VCFDM reconstruction of ECG segments with long T or deep S waves: (a-b) sample ECG and reconstructed signal from MITDB record # 113 (long T); (c-d) sample ECG and reconstructed signal from MITDB record # 117 (long T); (e-f) sample ECG and reconstructed signal from MITDB record # 200 (deep S).
Another major advantage of the proposed VFCDM reconstruction is that, after combining components 2, 3, and 4 in the reconstruction stage, the long T waves are suppressed, as they belong to the first component. Moreover, when there is a deep S wave, the reconstruction also creates sharp spike shapes but significantly lower amplitudes compared to the QRS complexes in place of the S waves. By suppressing the long T waves and the deep S waves, we thereby reduce the number of false beats detected.
Figs. 3 (a-d) represent sample ECG segments with long T waves and the corresponding VFCDM-reconstructed ECG segments. It is evident that the T waves are suppressed to a great extent for all cases. Figs. 3 (e-f) show the effect of the VFCDM ECG reconstruction on the deep S waves. They show that by adding only the components of interest, sharp spikes associated with R peaks can be accentuated. These spikes are suitable for the proposed QRS peak detection step.

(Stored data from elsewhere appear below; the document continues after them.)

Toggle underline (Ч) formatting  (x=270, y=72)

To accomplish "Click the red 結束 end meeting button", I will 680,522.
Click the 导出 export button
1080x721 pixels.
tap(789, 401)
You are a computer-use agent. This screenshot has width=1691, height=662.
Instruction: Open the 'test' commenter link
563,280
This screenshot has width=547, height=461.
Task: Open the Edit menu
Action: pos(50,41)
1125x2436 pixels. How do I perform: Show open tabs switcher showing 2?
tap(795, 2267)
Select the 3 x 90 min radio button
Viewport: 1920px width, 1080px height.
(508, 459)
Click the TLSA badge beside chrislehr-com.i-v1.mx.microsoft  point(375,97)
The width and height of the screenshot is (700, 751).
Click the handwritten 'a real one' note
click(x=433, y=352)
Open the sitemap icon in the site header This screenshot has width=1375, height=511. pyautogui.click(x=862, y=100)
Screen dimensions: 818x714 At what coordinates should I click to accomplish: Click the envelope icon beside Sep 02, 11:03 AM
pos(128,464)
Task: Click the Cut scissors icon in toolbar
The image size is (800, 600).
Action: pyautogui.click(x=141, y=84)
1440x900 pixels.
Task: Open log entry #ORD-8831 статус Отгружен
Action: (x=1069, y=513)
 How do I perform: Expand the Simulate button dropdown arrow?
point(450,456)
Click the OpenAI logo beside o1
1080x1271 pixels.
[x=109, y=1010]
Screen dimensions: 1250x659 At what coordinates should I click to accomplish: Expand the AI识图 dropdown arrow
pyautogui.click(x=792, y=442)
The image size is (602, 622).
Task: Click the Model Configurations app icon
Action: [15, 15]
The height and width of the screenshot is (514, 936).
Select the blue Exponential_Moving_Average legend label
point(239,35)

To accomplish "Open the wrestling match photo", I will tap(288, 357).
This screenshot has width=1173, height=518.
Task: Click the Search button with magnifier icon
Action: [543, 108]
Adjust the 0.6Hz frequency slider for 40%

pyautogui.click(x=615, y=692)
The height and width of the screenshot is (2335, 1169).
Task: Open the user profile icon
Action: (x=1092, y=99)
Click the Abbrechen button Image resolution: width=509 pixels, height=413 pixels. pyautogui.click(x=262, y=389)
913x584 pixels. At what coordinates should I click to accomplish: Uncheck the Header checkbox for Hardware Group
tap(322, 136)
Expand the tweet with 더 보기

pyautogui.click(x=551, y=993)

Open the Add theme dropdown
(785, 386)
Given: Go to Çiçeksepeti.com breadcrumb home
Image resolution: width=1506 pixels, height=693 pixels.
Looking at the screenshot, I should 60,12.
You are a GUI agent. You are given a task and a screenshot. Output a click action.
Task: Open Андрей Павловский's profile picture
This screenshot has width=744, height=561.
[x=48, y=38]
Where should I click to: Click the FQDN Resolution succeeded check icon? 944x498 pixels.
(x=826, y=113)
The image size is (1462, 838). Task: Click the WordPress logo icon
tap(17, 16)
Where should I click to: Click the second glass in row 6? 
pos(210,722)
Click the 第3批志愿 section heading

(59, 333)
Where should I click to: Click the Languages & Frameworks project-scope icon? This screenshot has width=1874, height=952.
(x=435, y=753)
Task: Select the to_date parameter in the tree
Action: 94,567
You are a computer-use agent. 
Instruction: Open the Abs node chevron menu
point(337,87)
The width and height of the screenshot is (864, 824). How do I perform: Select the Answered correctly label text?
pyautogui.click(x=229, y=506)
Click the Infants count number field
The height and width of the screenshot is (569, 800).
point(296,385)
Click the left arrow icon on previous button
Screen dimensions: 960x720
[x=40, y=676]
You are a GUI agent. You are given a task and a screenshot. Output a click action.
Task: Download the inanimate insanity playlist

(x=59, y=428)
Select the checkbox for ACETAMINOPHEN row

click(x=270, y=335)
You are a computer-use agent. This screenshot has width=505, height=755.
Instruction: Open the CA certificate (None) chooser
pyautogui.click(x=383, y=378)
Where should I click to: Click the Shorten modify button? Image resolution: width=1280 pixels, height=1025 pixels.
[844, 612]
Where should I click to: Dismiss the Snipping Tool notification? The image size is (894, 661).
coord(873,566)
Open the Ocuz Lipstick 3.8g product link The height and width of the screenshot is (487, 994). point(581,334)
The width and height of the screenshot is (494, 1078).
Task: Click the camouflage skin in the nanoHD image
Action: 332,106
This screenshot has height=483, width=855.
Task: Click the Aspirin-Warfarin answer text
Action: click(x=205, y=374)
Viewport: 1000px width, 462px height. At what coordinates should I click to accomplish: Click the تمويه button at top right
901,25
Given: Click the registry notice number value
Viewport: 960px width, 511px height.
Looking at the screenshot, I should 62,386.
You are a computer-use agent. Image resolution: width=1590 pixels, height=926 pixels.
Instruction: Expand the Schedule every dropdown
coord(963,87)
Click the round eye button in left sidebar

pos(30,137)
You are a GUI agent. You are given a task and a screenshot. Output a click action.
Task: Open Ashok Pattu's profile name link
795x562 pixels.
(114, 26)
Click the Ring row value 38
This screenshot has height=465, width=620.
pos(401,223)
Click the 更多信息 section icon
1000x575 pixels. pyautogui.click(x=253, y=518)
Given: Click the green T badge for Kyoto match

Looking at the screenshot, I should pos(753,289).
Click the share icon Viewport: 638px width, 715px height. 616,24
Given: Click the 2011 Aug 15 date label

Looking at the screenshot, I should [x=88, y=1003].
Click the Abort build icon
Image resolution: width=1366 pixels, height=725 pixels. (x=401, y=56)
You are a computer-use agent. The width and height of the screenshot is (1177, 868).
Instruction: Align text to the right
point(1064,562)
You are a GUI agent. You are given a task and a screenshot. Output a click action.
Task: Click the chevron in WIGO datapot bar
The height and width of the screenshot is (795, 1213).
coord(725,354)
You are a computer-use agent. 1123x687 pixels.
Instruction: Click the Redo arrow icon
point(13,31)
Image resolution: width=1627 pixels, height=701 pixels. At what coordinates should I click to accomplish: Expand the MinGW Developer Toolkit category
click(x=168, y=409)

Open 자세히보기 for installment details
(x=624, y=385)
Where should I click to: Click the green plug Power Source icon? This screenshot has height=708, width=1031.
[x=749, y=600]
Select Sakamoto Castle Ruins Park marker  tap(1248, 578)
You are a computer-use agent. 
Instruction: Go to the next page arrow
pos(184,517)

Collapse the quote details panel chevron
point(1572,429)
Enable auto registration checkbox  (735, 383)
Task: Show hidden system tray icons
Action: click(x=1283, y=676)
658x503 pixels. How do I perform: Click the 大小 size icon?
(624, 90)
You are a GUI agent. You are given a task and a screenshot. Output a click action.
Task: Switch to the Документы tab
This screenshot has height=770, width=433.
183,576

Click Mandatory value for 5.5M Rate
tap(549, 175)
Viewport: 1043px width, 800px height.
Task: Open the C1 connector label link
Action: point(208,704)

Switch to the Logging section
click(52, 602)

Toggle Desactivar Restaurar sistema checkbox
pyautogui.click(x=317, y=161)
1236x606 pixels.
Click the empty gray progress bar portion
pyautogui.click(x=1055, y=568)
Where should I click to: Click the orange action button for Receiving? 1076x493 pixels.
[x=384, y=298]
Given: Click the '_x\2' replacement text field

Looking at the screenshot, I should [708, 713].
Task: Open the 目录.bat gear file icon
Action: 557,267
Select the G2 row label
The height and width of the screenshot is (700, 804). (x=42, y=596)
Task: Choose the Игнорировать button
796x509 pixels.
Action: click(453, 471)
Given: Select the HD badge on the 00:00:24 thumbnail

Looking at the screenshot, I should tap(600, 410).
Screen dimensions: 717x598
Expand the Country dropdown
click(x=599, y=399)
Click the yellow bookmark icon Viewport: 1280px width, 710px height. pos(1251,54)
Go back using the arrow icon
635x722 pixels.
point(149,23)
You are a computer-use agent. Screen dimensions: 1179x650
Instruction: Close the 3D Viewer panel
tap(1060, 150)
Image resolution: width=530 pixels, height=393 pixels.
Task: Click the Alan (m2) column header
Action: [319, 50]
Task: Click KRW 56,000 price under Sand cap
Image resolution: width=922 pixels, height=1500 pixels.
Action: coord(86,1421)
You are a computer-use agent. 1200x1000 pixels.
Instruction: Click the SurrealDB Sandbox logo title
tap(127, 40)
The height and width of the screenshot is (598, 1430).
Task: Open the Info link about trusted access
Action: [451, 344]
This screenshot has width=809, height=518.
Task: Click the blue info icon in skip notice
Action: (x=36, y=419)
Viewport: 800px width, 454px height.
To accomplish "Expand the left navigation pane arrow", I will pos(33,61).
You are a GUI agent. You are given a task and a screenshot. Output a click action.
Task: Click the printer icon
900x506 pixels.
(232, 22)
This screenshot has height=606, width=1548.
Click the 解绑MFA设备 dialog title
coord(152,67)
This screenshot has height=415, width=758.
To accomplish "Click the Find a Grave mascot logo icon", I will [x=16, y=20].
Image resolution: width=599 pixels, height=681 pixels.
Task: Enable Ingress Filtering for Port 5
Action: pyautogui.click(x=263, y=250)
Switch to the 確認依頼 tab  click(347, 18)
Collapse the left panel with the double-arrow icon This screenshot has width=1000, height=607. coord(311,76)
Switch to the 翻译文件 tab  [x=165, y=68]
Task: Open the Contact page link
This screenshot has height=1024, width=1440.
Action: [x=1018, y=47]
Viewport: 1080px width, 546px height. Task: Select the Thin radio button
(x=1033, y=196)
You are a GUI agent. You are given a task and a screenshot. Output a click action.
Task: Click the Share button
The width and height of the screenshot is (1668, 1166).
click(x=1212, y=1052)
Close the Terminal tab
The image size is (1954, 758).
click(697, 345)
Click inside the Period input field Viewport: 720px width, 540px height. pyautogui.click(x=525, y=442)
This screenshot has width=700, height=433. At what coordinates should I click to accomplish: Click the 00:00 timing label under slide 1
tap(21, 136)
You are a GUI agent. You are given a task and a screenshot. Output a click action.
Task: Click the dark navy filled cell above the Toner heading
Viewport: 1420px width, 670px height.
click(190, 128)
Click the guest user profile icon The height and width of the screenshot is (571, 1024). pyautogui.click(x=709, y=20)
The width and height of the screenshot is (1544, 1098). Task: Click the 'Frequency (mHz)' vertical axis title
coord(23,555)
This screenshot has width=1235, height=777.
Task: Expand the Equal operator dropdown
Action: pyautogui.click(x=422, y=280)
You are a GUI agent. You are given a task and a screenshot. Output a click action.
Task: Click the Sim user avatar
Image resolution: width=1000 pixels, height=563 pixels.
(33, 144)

B. Beat Detection Strategy in the Verb Algorithm
As shown in the previous section (see Figs. 3d & 3f), the VERB reconstruction method accentuates sharp spike shapes in the QRS waves (both top and bottom sides of the ECG segment). The proposed VERB algorithm was developed based on this property. First, local peak detection is performed on the top side of the reconstructed ECG segment. A local peak is defined as a data point that is larger than its two neighboring points [28]. Although the spike peaks from the top side are easily detectable, to reduce false peak detection, two conditions have been imposed on the local peak detection: (a) the minimum peak-to-peak distance cannot result in an instantaneous heart rate greater than 250 bpm, and (b) a variable peak amplitude threshold is calculated as 15% of the maximum value found in the reconstructed ECG segment.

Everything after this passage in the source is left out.